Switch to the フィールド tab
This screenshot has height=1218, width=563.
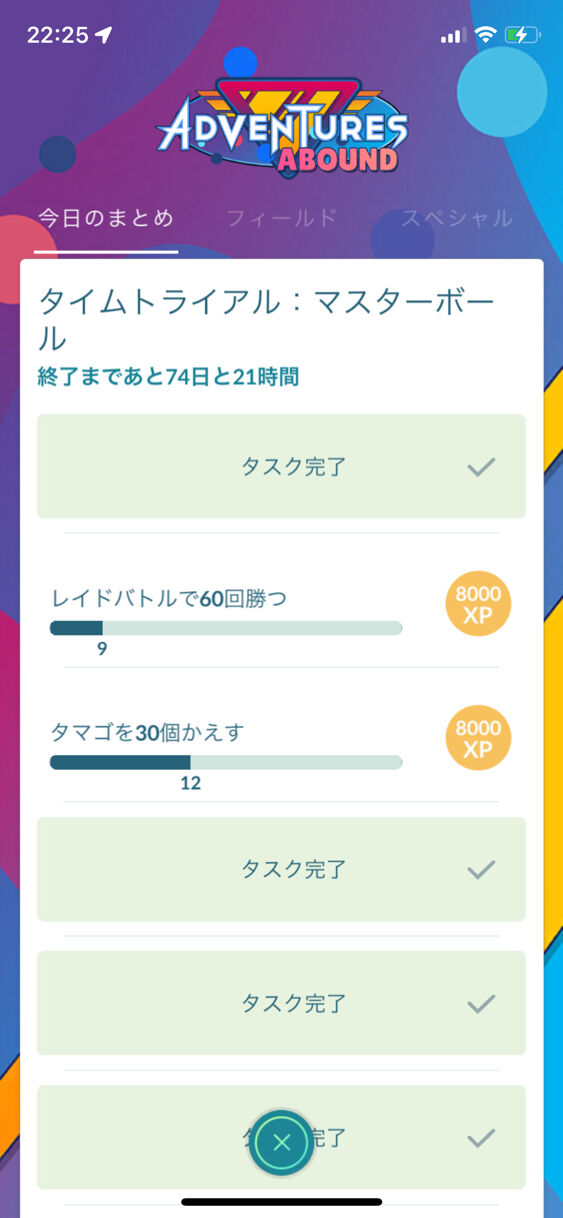tap(282, 218)
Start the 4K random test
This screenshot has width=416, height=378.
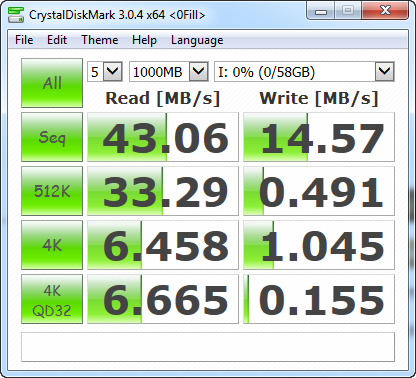point(52,245)
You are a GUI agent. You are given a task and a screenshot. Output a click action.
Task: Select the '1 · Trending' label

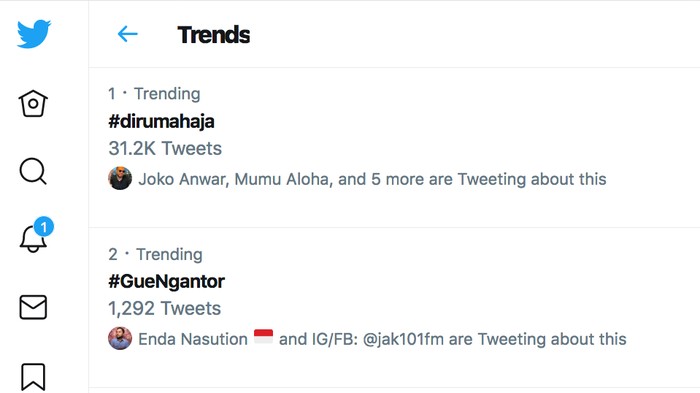coord(154,94)
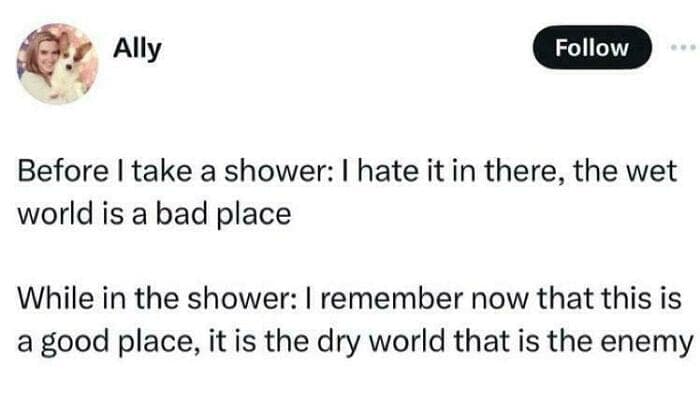Image resolution: width=700 pixels, height=404 pixels.
Task: Click the word "world" beginning the second line
Action: (47, 213)
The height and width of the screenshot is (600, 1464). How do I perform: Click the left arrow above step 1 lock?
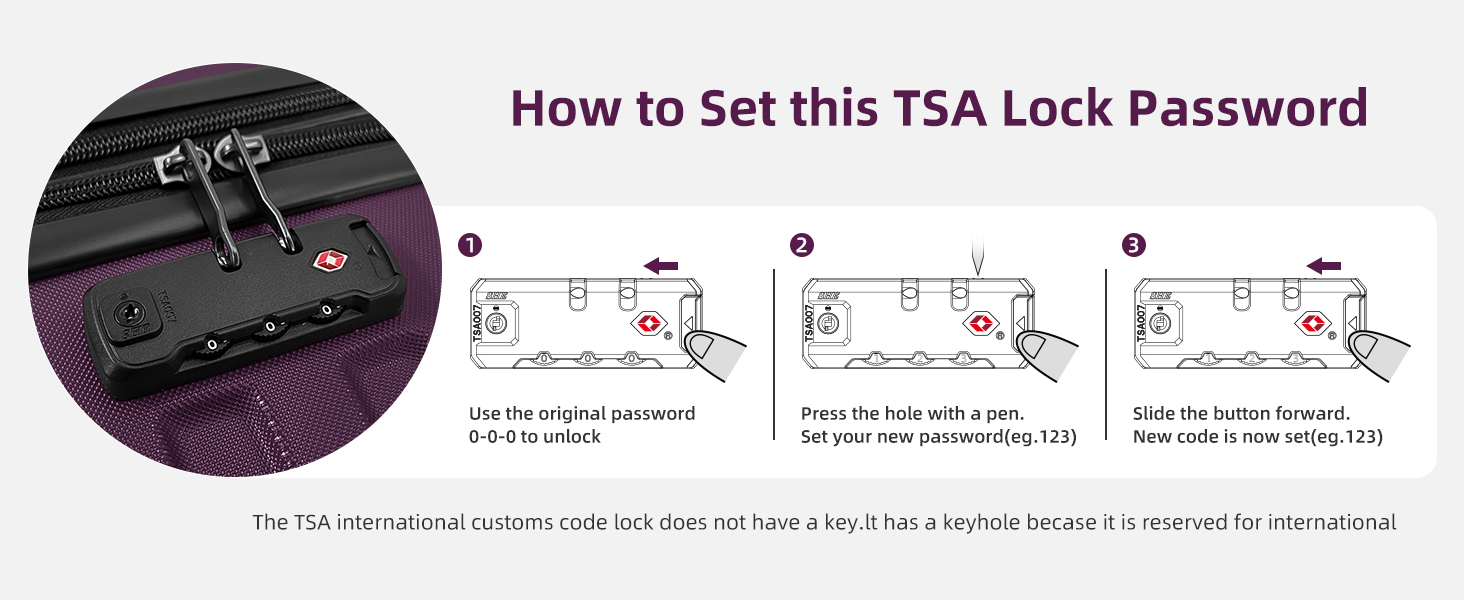click(661, 265)
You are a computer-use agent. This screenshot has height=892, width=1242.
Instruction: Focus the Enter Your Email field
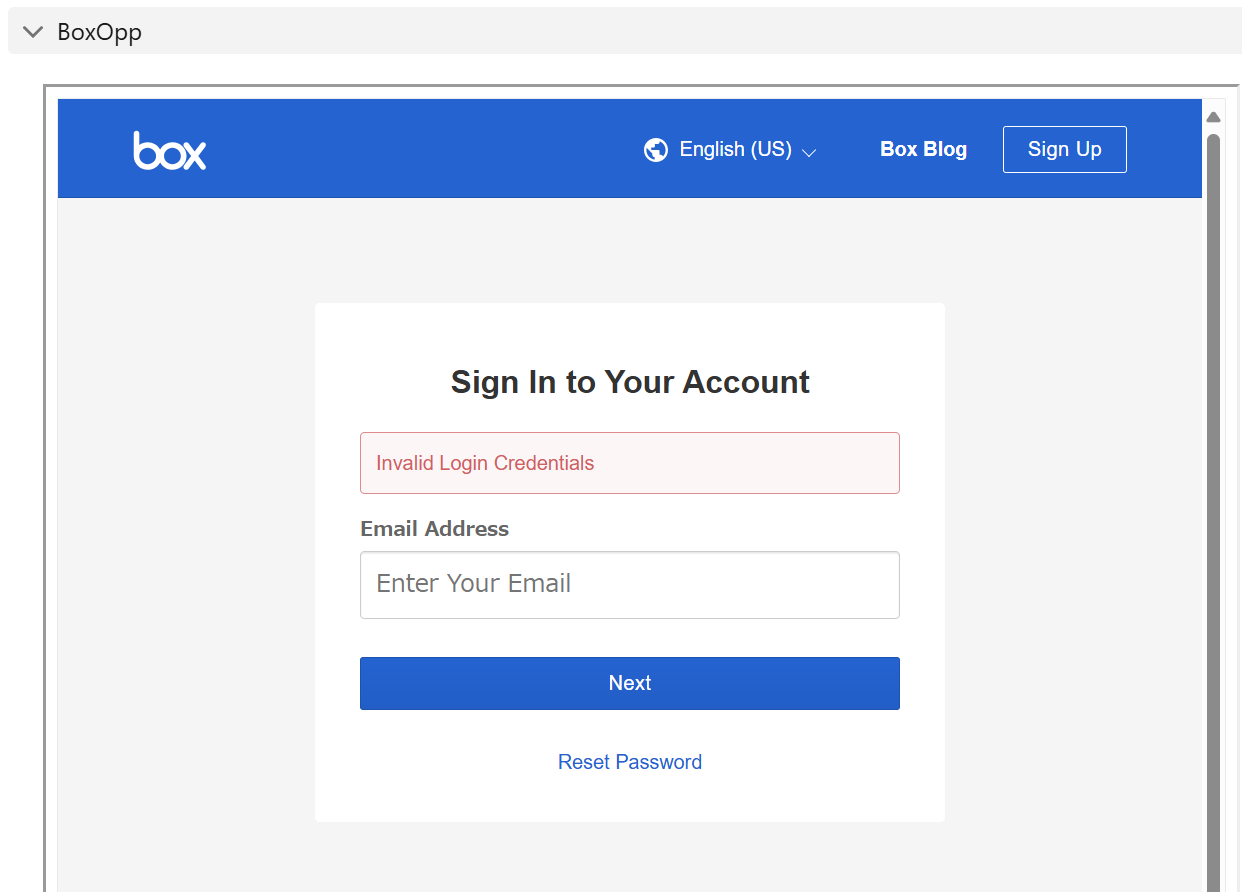point(630,584)
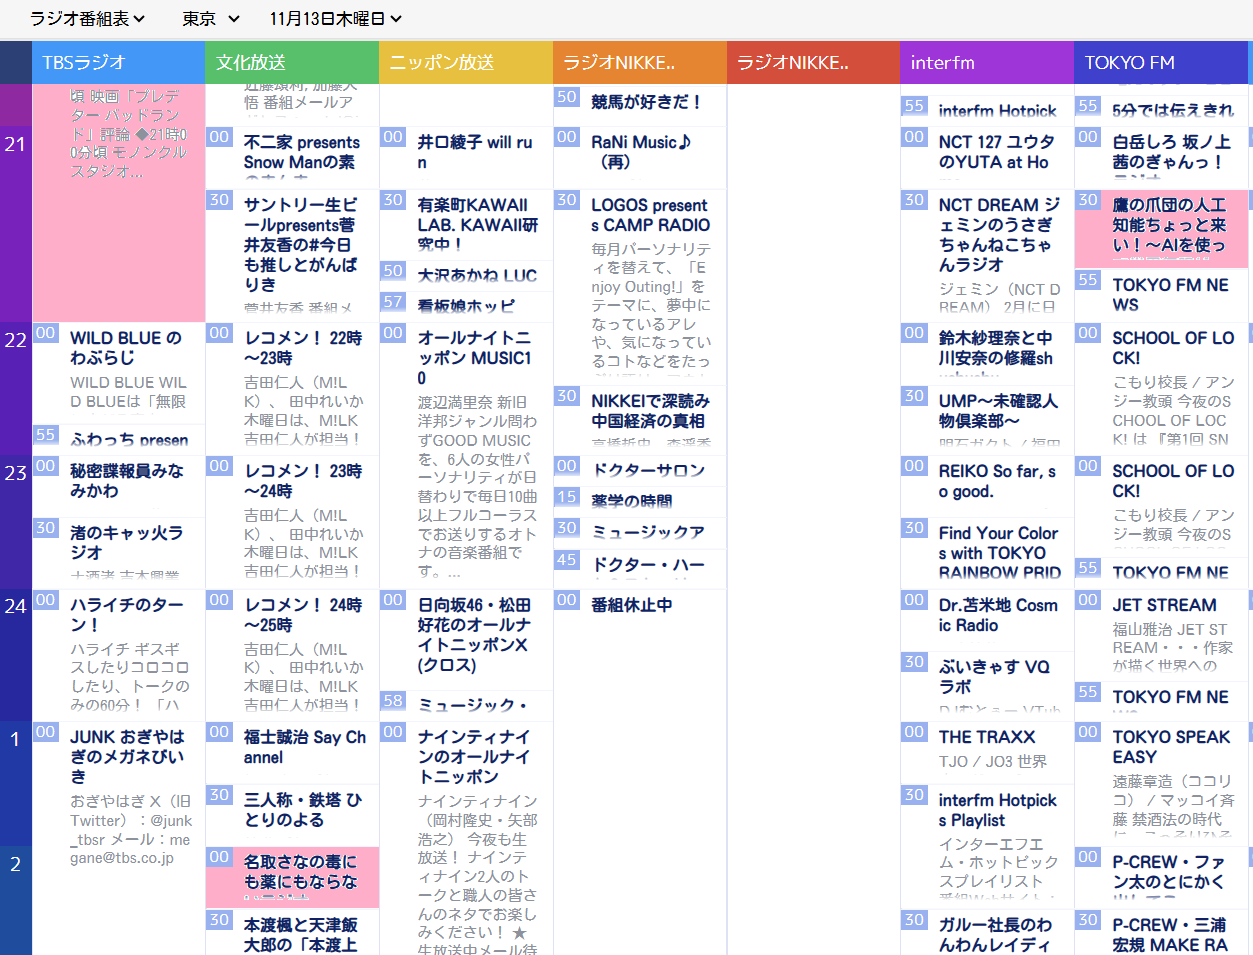1253x955 pixels.
Task: Open the 11月13日木曜日 date dropdown
Action: (335, 19)
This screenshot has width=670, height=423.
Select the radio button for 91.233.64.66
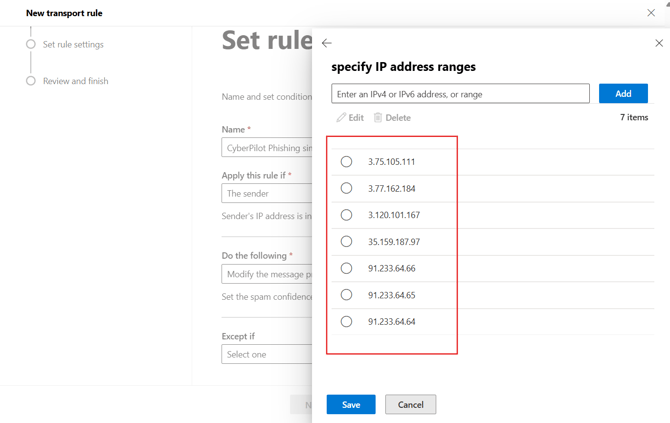[x=346, y=268]
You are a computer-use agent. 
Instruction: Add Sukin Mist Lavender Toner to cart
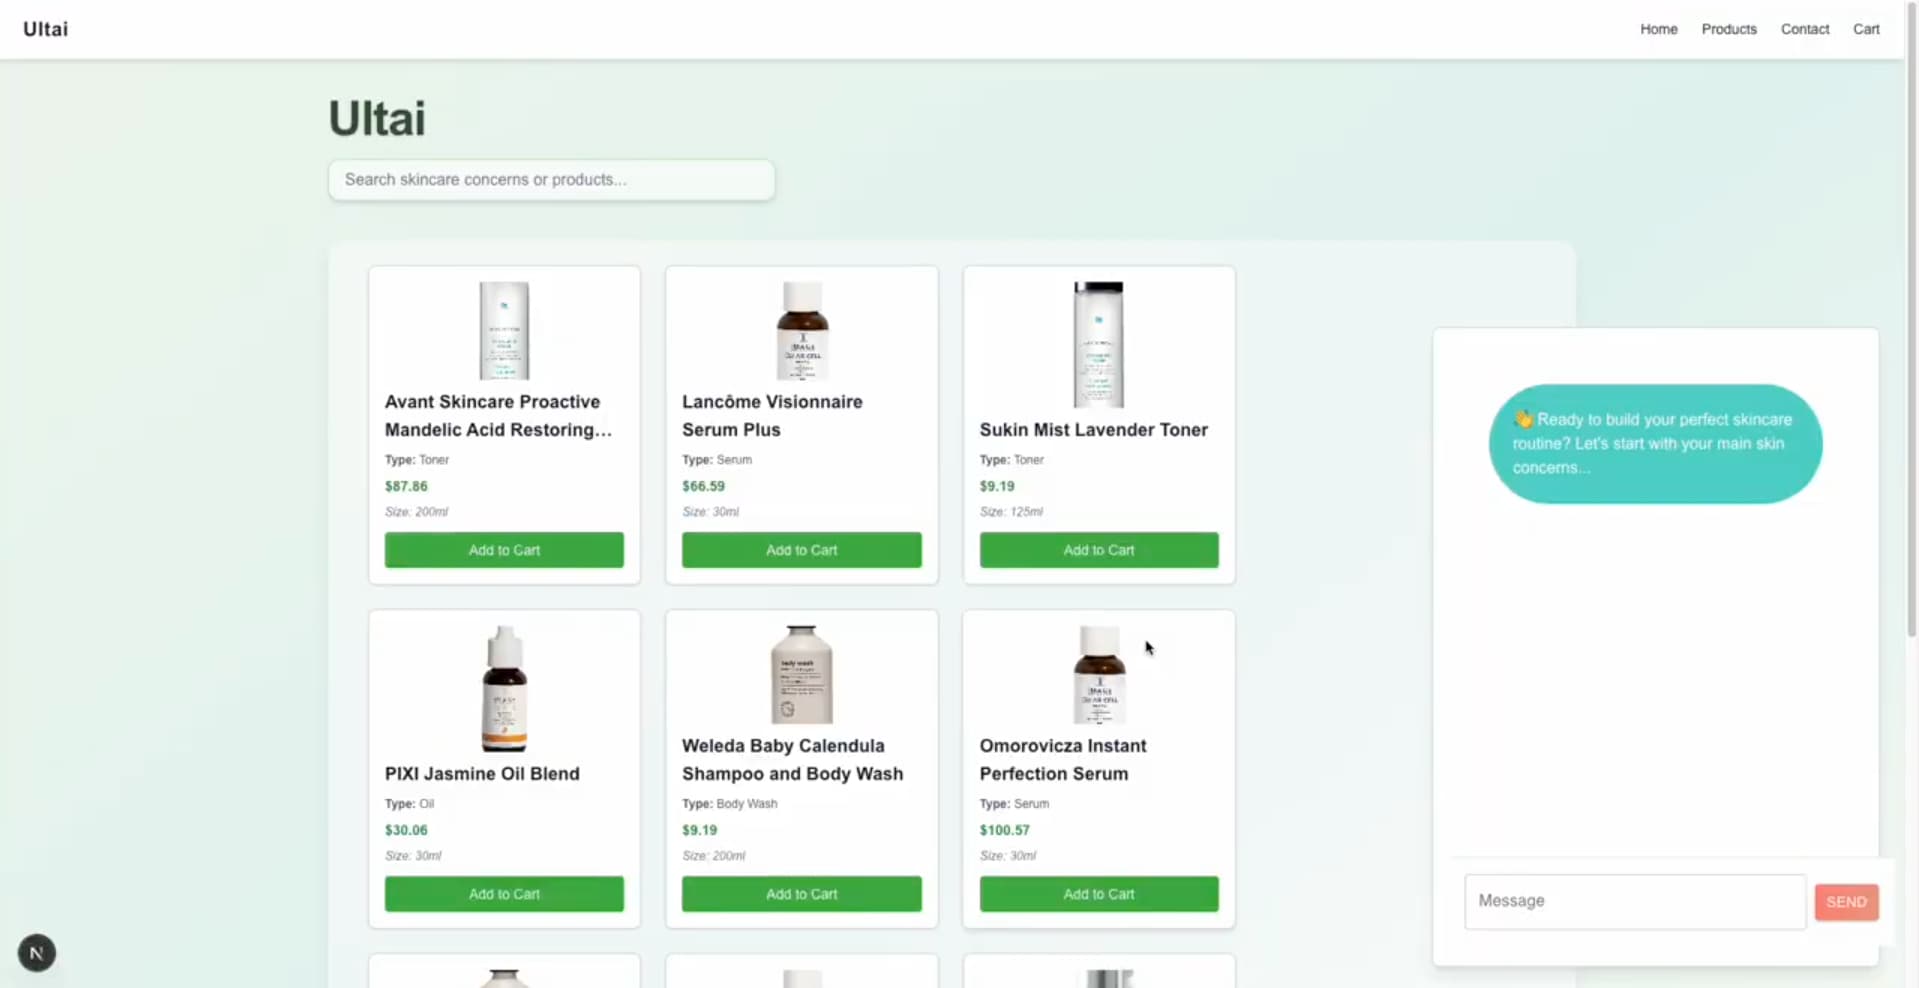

********

## EXERCISE
Find every line in the records that uses the string "agent", then copy it.

## FINAL ANSWER
You are a GUI agent. You are given a task and a screenshot. Output a click action.
You are a computer-use agent. This screenshot has height=892, width=1242.
You are a computer-use agent. 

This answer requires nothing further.